Salient off camera is the relationship between Baltar and the painter Laxeiro through a penchant for universal Romanic imagery, popular tradition, carnival and marginalisation. Both share a likeminded sensibility before the pain and mystery of the popular cosmos and which writer Eduardo Blanco Amor names through the excesses of wine in a key book, A esmorga (La parranda, published in exile in 1959). The Black Shadow crosses through Trasmundo (Afterlife, 1947), where the living and the dead, beings of fiction and history, come together through festivities as the doors of time open and shut.

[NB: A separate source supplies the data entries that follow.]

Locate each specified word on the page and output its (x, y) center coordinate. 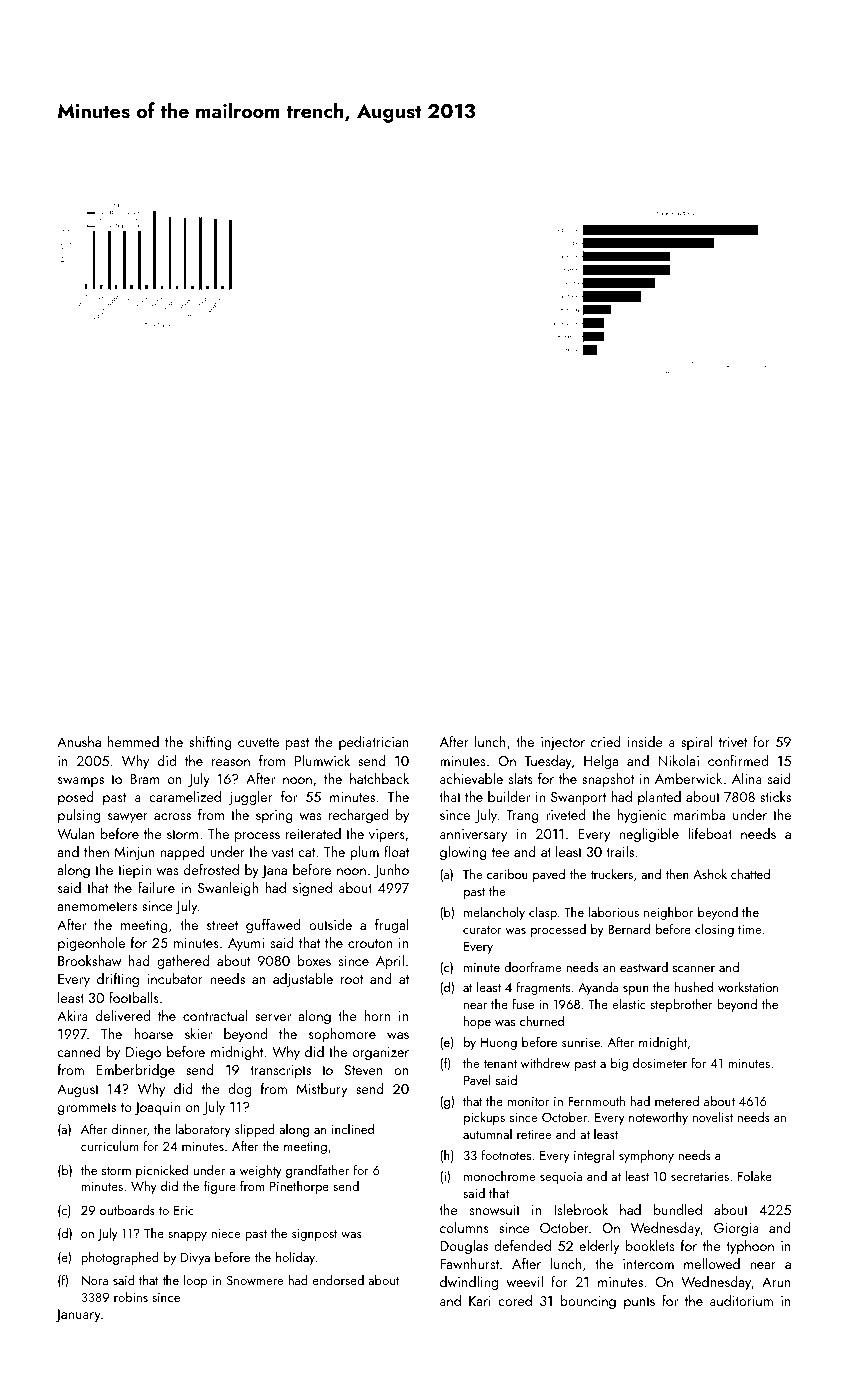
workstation (748, 987)
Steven (363, 1070)
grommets (87, 1109)
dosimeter (660, 1063)
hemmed (133, 741)
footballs (134, 997)
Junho (391, 871)
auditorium (741, 1300)
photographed (120, 1258)
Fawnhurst (469, 1263)
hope (477, 1022)
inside (645, 741)
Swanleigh (228, 889)
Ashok (710, 874)
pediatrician (373, 743)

As with many of these works, Caress, and the remaining pieces of Triptych, anxiously invoke the devastation of the artistic, political and affective work of the Republic and its ghosts and remnants. Fables of death and resurrection, with their Dionysian youth and regenerative metaphors in the early 1960s, broken threads of a lost world that seemed to be reeved once again. Hence Val del Omar recording the recovery of student theatre when in Santiago in 1961. In the young actors from the DITEA group he saw the embodiment of students who, thirty years before, brought to life the theatre of the Pedagogical Missions and La Barraca. From DITEA is the voice of the devil Luzbel which, in an auto sacramental of José de Valdivieso (Hospital for the Mad), declared “war, war, war, to heaven and earth”. Even two decades later, in 1981, Val del Omar situated this wail in the last intervention he probably made on Caress, doing so in counterpoint to the voice of Antonio Tejero entering Congress in a hail of bullets on 23 February 1981. Forty-five years later, those same proud screams of 1936 still threatened to interrupt (“Endlessly”) the promises of new caresses.